Collagen Vs Elastin: What’s The Difference?

Collagen and elastin are both important structural proteins. They are often referred to as ‘youth proteins’ because of the important role they play in keeping your skin firm and smooth.

While the two protein fibres do help keep your skin looking young, they are quite different in terms of structure and function.

Let’s look at each in detail.

Collagen

Collagen is the most abundant protein in your body. It is found in the tendons, cartilage, blood vessels, bones and your skin.

The main role of collagen is to give tissues their structure and keep them firm.

A good way to visualize collagen is to compare them to the long cables used in suspension bridges. They are not completely rigid but they have very little give. They are also very strong.

That’s how collagen fibres are.

They are not completely rigid. Part of the reason you can pull on your skin and it goes back into place after you release it is because of collagen.

Collagen molecules go back to their original position after stretching.

But collagen doesn’t stretch very far because of how its molecules are arranged. In fact, the fibres will break if stretched more than 10% of their normal length.

Elastin

Elastin is called so because of its highly elastic nature. You can stretch elastin fibres up to 200% of their resting length.

This elasticity is crucial in tendons, arteries, lungs, cartilage and of course the skin.

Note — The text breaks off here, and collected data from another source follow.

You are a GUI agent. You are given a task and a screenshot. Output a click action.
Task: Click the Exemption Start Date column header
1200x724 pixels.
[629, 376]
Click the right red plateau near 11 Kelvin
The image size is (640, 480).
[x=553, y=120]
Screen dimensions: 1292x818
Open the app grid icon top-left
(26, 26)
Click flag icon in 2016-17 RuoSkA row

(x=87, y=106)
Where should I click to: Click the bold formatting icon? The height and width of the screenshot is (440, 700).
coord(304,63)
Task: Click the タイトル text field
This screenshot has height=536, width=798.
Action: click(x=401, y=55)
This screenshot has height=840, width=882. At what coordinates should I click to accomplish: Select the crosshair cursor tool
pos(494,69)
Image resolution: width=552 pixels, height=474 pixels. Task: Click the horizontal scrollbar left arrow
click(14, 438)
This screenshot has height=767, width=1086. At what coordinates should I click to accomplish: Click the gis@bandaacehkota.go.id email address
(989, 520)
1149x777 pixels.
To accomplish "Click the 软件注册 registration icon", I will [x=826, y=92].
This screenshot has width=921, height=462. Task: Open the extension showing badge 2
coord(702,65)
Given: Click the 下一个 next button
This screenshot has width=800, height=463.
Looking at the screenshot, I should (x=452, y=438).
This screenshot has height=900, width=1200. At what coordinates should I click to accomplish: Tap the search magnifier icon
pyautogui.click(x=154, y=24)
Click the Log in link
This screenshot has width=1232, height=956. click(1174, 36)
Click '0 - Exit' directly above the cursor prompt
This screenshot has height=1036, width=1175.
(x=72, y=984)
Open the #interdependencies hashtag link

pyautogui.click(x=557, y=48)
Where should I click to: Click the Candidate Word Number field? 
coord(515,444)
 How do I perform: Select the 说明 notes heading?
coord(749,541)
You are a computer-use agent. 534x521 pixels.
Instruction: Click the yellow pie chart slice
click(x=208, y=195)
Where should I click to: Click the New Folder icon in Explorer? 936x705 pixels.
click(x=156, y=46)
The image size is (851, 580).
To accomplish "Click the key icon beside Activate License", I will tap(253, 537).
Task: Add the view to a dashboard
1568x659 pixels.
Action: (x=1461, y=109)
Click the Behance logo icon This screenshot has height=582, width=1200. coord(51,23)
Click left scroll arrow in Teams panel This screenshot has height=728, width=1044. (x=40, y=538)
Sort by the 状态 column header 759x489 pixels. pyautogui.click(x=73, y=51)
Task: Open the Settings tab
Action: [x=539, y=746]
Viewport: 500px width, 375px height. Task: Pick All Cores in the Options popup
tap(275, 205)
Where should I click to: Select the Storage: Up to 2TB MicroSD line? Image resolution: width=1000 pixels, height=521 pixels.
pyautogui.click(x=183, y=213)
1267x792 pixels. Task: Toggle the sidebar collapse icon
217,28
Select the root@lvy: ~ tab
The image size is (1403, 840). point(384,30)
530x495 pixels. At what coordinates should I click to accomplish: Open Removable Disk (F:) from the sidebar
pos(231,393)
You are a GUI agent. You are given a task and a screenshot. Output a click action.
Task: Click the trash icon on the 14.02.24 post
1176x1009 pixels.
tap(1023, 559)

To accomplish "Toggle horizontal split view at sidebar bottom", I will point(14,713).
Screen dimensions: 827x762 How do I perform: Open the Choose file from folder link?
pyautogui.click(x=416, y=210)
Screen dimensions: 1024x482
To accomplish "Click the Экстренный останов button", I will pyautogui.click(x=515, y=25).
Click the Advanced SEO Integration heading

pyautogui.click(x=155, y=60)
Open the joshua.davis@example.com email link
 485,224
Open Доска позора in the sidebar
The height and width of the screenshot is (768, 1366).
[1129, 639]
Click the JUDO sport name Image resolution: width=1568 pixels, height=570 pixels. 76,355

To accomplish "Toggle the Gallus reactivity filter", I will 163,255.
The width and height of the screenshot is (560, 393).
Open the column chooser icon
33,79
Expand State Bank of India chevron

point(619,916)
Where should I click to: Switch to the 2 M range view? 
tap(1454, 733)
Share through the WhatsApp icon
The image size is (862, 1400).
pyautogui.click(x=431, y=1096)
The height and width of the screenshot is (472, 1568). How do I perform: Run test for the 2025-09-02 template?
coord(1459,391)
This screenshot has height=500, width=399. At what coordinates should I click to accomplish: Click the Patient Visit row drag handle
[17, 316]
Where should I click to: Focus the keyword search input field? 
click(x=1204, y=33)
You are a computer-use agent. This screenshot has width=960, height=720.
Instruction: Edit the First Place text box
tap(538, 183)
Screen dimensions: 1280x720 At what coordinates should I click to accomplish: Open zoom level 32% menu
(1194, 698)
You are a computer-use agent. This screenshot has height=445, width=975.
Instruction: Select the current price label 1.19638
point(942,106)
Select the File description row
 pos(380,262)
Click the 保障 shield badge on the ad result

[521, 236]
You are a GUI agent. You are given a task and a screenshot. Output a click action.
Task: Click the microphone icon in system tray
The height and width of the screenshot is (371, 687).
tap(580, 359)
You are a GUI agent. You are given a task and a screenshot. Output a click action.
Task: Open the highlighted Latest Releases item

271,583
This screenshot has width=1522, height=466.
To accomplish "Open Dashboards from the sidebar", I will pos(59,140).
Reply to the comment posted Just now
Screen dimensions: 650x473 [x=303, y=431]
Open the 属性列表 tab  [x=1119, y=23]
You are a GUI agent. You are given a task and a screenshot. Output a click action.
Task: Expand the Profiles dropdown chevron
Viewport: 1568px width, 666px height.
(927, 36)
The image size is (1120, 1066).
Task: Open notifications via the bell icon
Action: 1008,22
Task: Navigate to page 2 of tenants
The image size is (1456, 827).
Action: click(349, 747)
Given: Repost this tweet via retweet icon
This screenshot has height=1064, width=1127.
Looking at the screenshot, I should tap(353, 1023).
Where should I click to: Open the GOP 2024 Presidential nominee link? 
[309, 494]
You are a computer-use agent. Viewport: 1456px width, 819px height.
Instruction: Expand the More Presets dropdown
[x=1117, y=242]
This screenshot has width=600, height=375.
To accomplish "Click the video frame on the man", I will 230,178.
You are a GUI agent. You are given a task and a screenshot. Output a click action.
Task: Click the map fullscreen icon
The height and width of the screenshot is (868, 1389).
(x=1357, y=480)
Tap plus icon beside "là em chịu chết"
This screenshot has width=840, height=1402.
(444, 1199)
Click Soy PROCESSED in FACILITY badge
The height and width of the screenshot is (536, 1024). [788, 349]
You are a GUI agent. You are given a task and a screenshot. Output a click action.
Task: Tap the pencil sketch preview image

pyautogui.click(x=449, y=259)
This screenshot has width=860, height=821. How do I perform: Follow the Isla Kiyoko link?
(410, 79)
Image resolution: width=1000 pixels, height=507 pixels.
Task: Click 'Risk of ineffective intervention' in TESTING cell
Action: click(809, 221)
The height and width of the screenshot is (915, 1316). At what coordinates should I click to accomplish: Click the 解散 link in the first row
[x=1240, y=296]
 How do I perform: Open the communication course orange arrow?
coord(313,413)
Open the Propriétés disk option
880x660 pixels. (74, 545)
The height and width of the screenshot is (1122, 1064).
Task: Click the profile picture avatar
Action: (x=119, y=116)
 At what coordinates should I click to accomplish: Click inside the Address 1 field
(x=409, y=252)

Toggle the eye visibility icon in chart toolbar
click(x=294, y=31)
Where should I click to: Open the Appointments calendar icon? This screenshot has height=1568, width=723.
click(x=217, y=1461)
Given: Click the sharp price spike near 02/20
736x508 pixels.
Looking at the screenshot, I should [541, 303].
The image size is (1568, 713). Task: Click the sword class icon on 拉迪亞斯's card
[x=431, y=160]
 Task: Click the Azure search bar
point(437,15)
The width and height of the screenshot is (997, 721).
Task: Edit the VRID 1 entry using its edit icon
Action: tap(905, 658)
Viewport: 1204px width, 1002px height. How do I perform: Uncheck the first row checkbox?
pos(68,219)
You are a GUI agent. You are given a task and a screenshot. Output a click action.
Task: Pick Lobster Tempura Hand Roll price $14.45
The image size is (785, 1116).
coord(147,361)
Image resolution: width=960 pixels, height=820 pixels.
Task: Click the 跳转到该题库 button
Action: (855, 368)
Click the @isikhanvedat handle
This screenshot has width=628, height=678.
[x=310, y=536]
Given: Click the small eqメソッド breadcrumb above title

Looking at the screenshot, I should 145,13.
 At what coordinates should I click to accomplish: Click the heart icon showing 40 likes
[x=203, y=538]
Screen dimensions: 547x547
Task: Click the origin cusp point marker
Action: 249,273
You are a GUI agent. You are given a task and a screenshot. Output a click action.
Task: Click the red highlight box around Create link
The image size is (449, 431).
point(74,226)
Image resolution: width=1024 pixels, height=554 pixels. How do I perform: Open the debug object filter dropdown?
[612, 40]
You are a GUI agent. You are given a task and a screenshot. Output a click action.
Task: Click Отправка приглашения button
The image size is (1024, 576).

When you pull your skin, it easily goes back to its original position without any permanent deformities. That’s because it contains elastin.

Elastin has more give than collagen thanks to its random arrangement of molecules. But it is not as strong.

A good way to visualize how elastin works is to stretch a rubber band. It can stretch double or triple its length but will immediately go back to its initial size when you release it.

But pull on it too hard and it breaks.

Collagen on the other hand is more like a shoestring or those suspension bridge cables we mentioned.

If you pull on a shoestring with both hands, there will be very slight stretching. It’s almost impossible to extend it a couple of inches beyond its normal length.

It also takes more force to break it.

Collagen, Elastin and Aging

Researchers have linked the loss of collagen and elastin in the body to aging effects such as fine lines, wrinkles and sagging skin.

At about the age of 25, your collagen reserves begin to decline. With every decade of your life, collagen fibres become less elastic and lose the ability to give structure and firmness to your skin.

Elastin takes the same route. By your 40th year, there is very little of it being produced. Existing fibres loose structure and elasticity.

That’s when the first wrinkles begin to appear.

Chemicals, pollution, smoking, poor diet and UV exposure can all increase the rate at which you lose elastin and collagen.

But even if you follow a healthy lifestyle and avoid smoking, it is inevitable that these proteins will experience degradation.

One study found that even on parts of the skin that don’t get exposed to the sun, elastin fibres had experienced loss of elasticity and resilience by the age of 70.

Anti-aging Collagen and Elastin Products

You most likely have come across anti-aging products that claim to increase the amount of collagen or elastin in your body.

The most common are elastin and/or collagen creams and lotions.

But the scientific evidence for these anti-aging products is not very strong. There are no studies showing that your body can absorb collagen or elastin molecules through the skin.

The best these products can do is reduce how quickly your body loses these proteins and help your body keep making more of them even as you age.

But they will not replace lost collagen or elastin.

If you are going to take any products to boost your elastin and collagen levels, research says supplements are your best bet.

Various studies have shown that taking collagen/elastin supplements makes a significant difference in the firmness and overall appearance of the skin.

They can also help reduce muscle loss in older individuals.

An alternative that you can consider are infrared lamps like this one by Beurer, which can help to increase your collagen production.

Your lifestyle matters a lot too. Eat a nutritious well-balanced diet, stay active, do not smoke and take good care of your skin.